**WORK REQUEST:** The response must consist of all the records, retyped exactly.

(Stored items)
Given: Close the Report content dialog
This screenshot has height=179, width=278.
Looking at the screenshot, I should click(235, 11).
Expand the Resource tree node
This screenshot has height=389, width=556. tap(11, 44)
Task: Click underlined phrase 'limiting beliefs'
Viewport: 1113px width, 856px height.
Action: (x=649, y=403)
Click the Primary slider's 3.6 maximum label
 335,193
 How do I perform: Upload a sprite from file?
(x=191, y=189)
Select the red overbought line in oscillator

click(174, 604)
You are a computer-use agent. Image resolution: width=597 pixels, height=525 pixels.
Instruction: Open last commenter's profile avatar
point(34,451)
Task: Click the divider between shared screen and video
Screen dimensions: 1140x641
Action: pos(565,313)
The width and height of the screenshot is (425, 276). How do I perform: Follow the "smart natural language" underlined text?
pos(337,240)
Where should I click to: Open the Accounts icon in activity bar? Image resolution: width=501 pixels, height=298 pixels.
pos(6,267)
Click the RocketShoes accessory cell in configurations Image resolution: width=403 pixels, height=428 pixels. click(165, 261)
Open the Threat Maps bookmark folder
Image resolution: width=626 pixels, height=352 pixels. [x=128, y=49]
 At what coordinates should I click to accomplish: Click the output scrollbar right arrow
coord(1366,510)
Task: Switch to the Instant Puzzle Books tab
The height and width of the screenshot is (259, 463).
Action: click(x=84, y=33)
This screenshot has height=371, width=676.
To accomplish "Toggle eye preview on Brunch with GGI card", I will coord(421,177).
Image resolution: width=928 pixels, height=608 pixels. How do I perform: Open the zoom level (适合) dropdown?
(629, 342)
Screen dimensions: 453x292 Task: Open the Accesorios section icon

**WORKED SOLUTION:**
Given: Close the Report content dialog
This screenshot has height=179, width=278.
Looking at the screenshot, I should click(235, 11).
Expand the Resource tree node
This screenshot has height=389, width=556. tap(11, 44)
Task: Click underlined phrase 'limiting beliefs'
Viewport: 1113px width, 856px height.
Action: (x=649, y=403)
Click the Primary slider's 3.6 maximum label
 335,193
 How do I perform: Upload a sprite from file?
(x=191, y=189)
Select the red overbought line in oscillator

click(174, 604)
You are a computer-use agent. Image resolution: width=597 pixels, height=525 pixels.
Instruction: Open last commenter's profile avatar
point(34,451)
Task: Click the divider between shared screen and video
Screen dimensions: 1140x641
Action: pos(565,313)
The width and height of the screenshot is (425, 276). How do I perform: Follow the "smart natural language" underlined text?
pos(337,240)
Where should I click to: Open the Accounts icon in activity bar? Image resolution: width=501 pixels, height=298 pixels.
pos(6,267)
Click the RocketShoes accessory cell in configurations Image resolution: width=403 pixels, height=428 pixels. click(165, 261)
Open the Threat Maps bookmark folder
Image resolution: width=626 pixels, height=352 pixels. [x=128, y=49]
 At what coordinates should I click to accomplish: Click the output scrollbar right arrow
coord(1366,510)
Task: Switch to the Instant Puzzle Books tab
The height and width of the screenshot is (259, 463).
Action: click(x=84, y=33)
This screenshot has height=371, width=676.
To accomplish "Toggle eye preview on Brunch with GGI card", I will coord(421,177).
Image resolution: width=928 pixels, height=608 pixels. How do I perform: Open the zoom level (适合) dropdown?
(629, 342)
Screen dimensions: 453x292 Task: Open the Accesorios section icon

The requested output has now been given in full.